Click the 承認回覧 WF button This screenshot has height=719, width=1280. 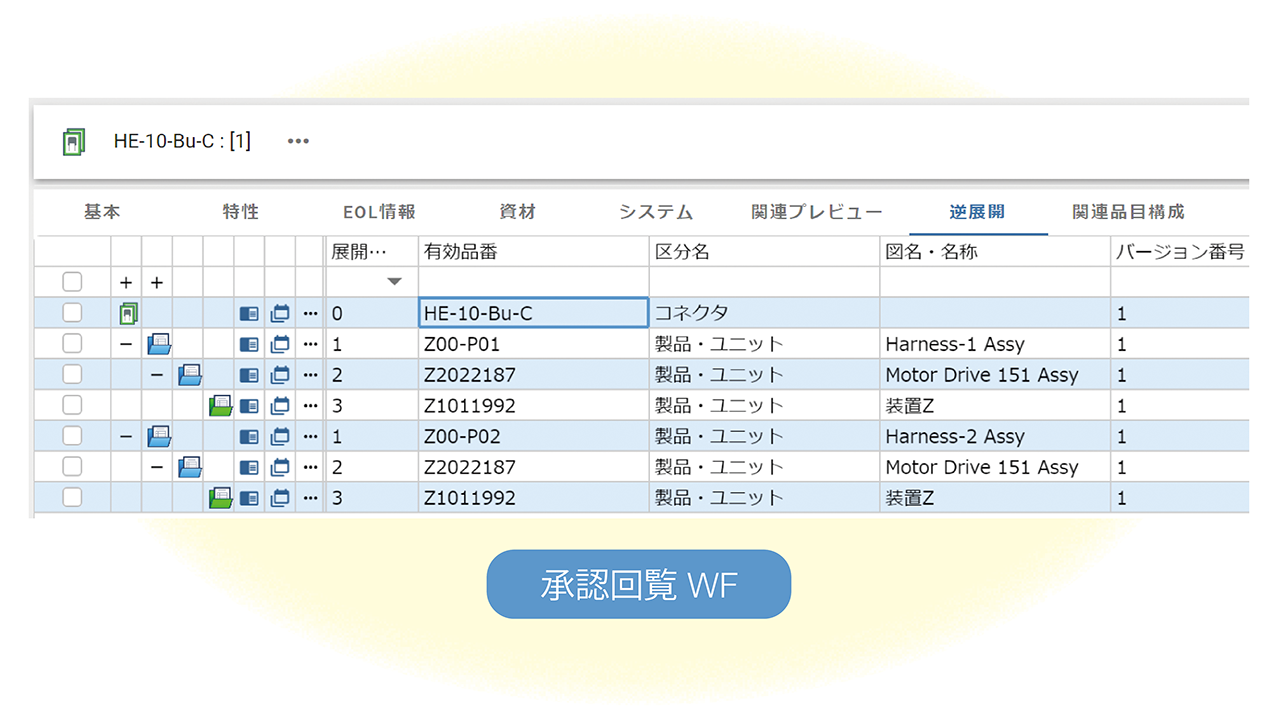(x=638, y=585)
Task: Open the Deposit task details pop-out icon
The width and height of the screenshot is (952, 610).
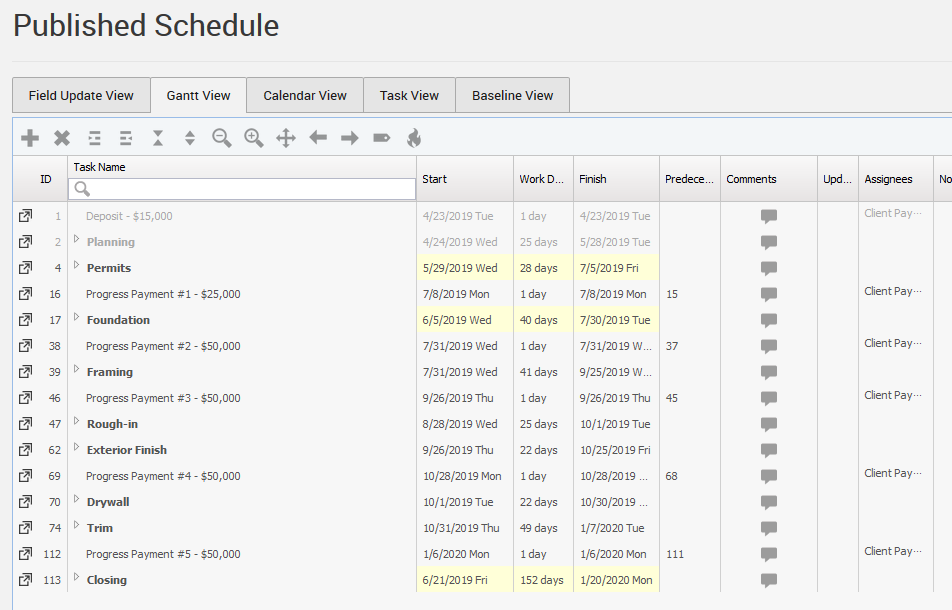Action: tap(26, 216)
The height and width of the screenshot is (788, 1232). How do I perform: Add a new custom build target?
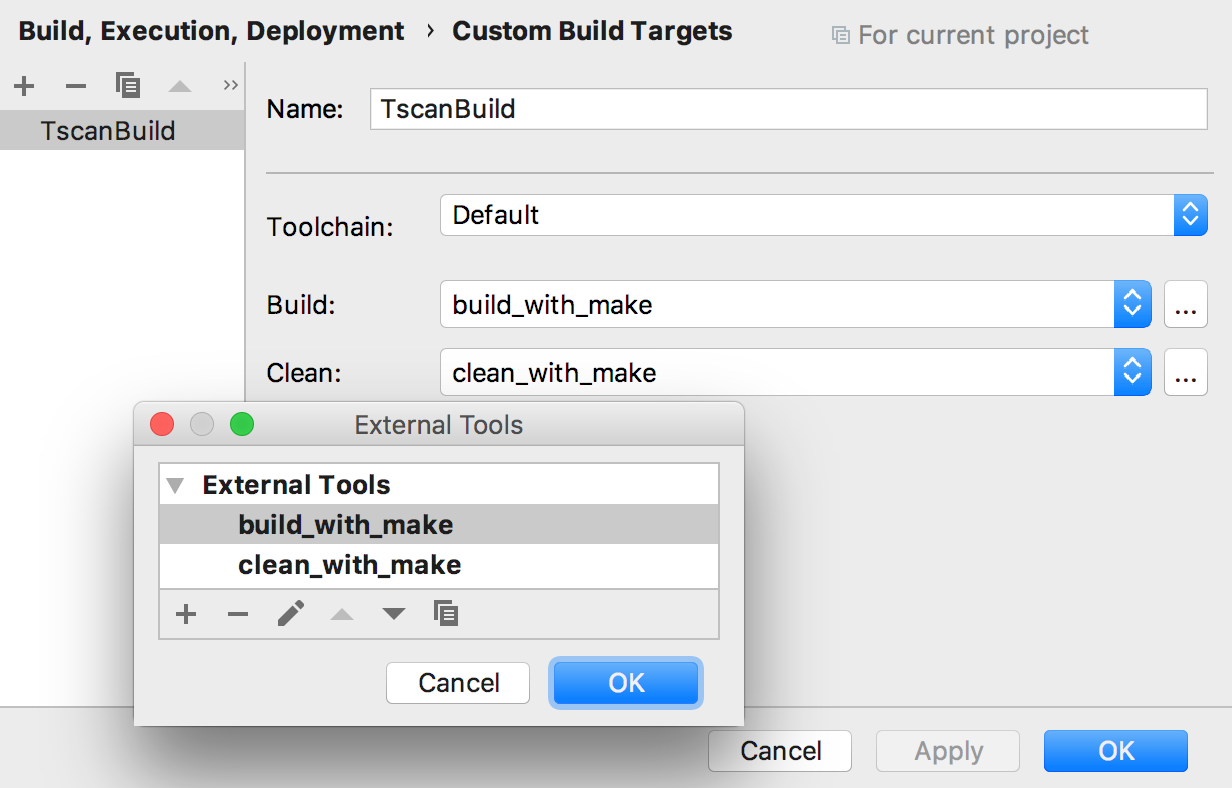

..............................

The response should be the lines from the one containing "The width and" through the final line of the records, reproduced exactly and with every picture left out.

The width and height of the screenshot is (952, 610).
Action: tap(26, 216)
The height and width of the screenshot is (788, 1232). How do I perform: Add a new custom build target?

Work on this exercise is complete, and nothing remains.